Autour de moi, pas loin de 25 personnes : des grands, des petites, des jeunes, moins jeunes, souriant, crispés, bedonnant, ficelles, débutant(es), dingues de fitness…une population multifacette, impossible de donner le LA de ce qui nous attendait. Message de bienvenue, debout les mains jointes et des mots inconnus au bataillon. Regard à droite à gauche, OK je fais comme les autres. La musique qui monte doucement, le prof nous accompagne en rappelant comme unique consigne : “inhale … exhale”. Je me cale instantanément sur ce mouvement.

Je me souviens bien m’être sentie perdue entre le vocabulaire nouveau, les positions incroyables, bringuebalantes, le souffle coupé par moment, la sueur ruisselant de mon front, mes bras…Wahououou ça bouge par ici !

Premier constat : Le yoga n’est pas statique. Ça déménage même !

Second constat : le souffle est primordial. Un petit décalage entre l’inspir et l’expir et la posture devient torture…

La relaxation finale est un Bonheur, nouveau.

Pas sûre d’avoir réussi à complètement me relâcher, mais je repose mes muscles, mon corps.

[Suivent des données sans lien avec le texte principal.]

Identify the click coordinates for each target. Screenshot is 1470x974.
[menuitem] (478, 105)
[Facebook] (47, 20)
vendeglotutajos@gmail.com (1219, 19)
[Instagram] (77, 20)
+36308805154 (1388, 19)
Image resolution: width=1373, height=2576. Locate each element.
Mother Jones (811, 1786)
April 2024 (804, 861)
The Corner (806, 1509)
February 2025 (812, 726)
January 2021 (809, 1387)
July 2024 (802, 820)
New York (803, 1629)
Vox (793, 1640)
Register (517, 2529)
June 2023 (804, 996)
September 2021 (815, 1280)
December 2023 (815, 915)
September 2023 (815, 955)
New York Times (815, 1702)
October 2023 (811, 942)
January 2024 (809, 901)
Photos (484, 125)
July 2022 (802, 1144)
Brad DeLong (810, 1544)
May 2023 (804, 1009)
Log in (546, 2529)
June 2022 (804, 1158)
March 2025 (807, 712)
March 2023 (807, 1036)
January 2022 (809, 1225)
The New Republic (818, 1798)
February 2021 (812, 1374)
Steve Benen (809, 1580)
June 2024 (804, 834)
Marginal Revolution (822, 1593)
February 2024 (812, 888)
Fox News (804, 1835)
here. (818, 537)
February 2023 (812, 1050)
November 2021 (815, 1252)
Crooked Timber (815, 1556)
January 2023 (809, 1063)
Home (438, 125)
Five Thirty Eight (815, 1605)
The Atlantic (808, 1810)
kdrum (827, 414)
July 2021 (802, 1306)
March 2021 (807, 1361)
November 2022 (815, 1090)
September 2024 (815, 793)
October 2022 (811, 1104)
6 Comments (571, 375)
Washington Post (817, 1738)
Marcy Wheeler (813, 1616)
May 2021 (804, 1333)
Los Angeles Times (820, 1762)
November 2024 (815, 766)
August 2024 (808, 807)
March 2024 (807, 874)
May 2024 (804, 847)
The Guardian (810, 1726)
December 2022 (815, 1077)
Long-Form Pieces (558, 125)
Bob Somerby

Salutation du prof, tiens il est un peu mystique avec ses mains jointes mais son message est sympa, il nous remercie nous souhaite une belle journée.

C’était bien. Tout simplement ?

Je pense que la satisfaction de cette première expérience résidait dans la sensation physique pure. Tout cela semblait cohérent : je bouge, je m’active, je transpire…Comme toute activité physique, je sécrète des endomorphines, dans tout le corps, elles diffusent un sentiment de plaisir. Logique, simple, efficace.

Mais il y avait là un petit quelque chose en plus…

L’ambiance peut-être avec une salle à la lumière tamisée, une douce chaleur ? Le groupe atypique, très hétéroclite? Le prof ? Les copines ?

Les séances suivantes, avec d’autres professeurs, m’ont montré comme un cours peut être très varié, riche.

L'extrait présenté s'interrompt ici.